> _Task goal_:
Lines before the one containing "Viewport: 1632px width, 871px height." are not wanted. Transcribe that line and all after it exactly, to the end of the entries.

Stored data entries
▼▼▼
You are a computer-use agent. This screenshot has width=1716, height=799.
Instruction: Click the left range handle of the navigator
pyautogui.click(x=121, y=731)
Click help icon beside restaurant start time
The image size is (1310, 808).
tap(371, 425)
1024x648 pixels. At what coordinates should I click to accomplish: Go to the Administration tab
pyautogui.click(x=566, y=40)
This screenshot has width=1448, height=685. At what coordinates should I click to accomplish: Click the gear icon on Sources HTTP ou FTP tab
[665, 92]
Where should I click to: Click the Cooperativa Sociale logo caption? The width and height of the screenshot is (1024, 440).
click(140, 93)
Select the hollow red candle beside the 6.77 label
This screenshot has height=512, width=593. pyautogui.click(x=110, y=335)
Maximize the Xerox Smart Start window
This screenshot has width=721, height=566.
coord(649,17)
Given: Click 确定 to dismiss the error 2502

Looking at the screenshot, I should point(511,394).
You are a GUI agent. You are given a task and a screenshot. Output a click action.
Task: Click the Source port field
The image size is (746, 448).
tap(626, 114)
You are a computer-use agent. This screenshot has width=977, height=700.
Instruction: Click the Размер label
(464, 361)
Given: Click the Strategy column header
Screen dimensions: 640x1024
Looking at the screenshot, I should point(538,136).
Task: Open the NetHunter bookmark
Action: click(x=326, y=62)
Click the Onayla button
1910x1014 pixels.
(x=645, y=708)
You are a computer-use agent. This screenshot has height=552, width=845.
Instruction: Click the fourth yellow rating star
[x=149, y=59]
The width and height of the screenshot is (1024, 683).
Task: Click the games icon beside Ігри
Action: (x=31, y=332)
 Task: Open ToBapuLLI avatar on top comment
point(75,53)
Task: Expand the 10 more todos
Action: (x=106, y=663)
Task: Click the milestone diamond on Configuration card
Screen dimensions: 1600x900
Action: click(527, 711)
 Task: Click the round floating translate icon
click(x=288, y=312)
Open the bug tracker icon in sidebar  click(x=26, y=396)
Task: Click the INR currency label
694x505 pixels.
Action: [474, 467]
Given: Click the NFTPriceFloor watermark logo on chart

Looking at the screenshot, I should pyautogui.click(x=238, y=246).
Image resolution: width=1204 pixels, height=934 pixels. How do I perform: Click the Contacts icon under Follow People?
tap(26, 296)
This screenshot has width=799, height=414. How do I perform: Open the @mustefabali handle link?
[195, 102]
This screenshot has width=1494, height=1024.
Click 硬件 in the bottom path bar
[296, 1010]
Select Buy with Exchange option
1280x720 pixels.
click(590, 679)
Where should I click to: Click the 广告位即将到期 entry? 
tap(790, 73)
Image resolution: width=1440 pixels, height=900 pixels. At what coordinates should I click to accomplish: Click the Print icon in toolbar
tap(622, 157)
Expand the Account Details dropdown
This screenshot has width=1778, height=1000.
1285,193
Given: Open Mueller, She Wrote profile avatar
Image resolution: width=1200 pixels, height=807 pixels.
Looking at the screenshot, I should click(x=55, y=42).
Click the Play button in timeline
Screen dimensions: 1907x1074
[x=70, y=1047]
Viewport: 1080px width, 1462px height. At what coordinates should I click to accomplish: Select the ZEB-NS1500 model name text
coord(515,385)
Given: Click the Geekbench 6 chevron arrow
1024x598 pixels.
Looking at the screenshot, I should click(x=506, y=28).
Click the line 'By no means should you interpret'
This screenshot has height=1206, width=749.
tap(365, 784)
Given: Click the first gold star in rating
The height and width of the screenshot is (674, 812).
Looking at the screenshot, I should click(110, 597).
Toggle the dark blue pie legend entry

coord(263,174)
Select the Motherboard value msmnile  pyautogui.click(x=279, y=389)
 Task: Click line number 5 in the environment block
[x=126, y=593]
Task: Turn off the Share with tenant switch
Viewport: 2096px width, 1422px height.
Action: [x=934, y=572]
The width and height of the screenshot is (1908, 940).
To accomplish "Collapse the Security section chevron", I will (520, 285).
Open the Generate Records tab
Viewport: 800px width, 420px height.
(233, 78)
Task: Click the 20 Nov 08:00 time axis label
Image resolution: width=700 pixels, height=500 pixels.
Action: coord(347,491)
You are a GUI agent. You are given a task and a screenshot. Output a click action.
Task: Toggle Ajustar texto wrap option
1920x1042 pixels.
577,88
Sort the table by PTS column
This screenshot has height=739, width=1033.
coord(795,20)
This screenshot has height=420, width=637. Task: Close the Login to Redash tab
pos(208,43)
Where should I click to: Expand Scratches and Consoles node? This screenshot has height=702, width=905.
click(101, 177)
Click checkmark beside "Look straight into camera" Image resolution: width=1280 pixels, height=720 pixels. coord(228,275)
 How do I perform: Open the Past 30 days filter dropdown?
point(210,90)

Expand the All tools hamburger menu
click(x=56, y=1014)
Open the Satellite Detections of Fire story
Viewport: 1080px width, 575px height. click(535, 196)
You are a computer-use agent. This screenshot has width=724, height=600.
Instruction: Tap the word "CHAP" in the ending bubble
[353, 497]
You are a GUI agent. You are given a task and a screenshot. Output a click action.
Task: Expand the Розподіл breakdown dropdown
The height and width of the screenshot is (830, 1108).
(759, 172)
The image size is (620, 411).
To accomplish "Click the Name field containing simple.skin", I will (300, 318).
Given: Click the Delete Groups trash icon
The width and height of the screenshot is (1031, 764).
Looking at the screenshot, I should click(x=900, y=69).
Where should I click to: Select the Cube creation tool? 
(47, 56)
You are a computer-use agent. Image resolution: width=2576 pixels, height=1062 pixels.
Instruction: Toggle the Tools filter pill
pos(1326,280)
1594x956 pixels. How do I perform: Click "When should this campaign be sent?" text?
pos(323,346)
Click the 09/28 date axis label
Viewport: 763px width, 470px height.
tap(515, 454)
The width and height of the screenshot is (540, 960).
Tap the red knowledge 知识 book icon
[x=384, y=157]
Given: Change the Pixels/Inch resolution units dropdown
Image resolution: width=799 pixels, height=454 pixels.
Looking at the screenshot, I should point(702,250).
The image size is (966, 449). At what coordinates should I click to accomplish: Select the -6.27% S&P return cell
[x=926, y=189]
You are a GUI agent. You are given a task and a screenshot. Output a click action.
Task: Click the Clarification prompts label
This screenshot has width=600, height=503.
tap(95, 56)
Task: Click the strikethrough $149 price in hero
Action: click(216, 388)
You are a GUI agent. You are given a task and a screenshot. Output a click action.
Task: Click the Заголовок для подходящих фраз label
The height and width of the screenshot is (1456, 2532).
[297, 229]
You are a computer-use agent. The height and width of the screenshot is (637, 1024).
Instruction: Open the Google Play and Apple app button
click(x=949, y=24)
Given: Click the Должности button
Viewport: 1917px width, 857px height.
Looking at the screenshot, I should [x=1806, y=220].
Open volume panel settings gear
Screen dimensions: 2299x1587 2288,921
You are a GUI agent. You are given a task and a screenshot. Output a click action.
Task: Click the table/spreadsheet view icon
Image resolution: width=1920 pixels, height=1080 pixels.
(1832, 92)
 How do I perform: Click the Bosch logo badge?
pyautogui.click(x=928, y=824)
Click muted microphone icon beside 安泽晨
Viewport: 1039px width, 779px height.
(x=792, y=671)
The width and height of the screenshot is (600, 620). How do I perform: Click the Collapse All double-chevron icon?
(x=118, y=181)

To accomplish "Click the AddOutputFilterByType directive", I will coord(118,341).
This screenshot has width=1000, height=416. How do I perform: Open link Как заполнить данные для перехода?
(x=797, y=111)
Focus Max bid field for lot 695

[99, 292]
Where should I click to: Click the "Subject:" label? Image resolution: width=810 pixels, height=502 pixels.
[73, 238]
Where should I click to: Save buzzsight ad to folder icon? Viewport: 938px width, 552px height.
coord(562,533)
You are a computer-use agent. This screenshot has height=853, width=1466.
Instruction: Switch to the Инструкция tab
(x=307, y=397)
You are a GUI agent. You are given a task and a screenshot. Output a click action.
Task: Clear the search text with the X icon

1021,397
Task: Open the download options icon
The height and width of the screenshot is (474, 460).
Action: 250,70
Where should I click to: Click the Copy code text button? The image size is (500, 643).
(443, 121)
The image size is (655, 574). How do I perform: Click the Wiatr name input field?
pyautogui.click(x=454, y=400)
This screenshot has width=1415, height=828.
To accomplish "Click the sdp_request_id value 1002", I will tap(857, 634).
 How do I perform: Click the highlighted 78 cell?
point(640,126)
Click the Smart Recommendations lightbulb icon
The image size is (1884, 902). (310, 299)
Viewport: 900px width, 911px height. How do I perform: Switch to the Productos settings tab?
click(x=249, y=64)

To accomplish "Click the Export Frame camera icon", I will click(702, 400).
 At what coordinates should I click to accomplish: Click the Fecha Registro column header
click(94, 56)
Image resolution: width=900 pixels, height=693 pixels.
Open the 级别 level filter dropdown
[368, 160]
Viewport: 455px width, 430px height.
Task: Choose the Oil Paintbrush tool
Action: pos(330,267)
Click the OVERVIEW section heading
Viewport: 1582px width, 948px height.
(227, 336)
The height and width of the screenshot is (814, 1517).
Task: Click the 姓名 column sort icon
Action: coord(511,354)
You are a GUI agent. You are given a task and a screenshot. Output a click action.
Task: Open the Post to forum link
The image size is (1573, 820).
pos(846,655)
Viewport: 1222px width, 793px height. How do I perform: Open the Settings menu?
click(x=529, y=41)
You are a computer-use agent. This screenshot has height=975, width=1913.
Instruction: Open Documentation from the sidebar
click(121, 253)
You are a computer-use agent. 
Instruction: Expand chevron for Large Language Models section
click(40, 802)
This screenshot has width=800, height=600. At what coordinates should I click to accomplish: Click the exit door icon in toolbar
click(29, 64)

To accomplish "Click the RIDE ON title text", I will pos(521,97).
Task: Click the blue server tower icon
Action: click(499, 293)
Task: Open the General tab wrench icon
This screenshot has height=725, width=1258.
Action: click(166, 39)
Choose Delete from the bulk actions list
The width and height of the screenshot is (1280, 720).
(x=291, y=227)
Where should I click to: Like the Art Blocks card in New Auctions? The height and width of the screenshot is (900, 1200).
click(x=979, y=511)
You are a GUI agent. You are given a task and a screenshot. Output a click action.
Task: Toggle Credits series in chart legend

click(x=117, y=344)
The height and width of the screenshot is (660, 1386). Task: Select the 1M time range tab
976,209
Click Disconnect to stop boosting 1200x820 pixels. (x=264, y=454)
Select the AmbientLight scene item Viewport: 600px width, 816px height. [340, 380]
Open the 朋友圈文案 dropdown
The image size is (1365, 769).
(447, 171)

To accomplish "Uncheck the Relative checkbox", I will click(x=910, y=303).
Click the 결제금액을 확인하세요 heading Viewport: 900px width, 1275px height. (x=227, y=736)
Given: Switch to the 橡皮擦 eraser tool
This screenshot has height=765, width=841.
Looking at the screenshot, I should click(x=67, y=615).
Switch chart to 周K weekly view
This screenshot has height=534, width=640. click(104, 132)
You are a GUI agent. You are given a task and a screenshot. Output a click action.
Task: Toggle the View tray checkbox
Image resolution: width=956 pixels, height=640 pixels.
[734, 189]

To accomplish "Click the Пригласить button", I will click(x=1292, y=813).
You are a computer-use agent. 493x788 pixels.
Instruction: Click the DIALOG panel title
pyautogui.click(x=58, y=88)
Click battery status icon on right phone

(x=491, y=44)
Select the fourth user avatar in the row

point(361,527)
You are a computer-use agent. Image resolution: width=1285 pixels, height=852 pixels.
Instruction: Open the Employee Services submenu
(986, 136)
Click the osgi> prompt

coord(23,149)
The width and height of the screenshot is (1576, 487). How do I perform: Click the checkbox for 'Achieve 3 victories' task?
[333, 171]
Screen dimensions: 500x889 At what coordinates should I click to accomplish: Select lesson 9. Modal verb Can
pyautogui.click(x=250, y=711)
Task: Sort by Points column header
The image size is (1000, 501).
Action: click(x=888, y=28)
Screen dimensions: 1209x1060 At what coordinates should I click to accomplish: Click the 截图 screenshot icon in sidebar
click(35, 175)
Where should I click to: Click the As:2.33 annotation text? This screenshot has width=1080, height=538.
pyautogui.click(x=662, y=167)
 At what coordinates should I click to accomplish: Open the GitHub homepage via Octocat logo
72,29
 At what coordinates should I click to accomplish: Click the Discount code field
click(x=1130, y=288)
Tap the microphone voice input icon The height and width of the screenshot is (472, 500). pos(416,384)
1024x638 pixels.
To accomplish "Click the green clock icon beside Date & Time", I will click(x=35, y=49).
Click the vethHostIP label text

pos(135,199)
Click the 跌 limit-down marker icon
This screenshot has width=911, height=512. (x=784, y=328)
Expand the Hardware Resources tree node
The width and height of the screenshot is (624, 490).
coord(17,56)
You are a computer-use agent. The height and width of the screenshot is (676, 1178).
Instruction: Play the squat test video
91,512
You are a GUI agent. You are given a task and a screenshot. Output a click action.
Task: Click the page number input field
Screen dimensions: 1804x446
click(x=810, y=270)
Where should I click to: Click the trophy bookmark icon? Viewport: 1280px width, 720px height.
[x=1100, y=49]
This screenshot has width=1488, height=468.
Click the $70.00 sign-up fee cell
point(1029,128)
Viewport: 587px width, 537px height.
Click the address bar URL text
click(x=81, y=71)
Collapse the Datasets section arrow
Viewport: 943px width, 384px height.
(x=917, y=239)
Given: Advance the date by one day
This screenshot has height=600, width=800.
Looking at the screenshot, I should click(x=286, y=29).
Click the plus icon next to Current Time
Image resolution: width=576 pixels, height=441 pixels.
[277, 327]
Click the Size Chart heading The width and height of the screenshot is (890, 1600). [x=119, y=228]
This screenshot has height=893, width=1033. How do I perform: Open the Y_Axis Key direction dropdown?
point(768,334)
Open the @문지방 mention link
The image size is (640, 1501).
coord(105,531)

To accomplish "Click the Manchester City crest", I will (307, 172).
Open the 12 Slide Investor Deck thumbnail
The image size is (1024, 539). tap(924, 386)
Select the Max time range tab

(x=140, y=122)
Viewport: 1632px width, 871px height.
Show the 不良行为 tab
▲▲▲
> _Solved problem_:
Viewport: 1632px width, 871px height.
Show the 不良行为 tab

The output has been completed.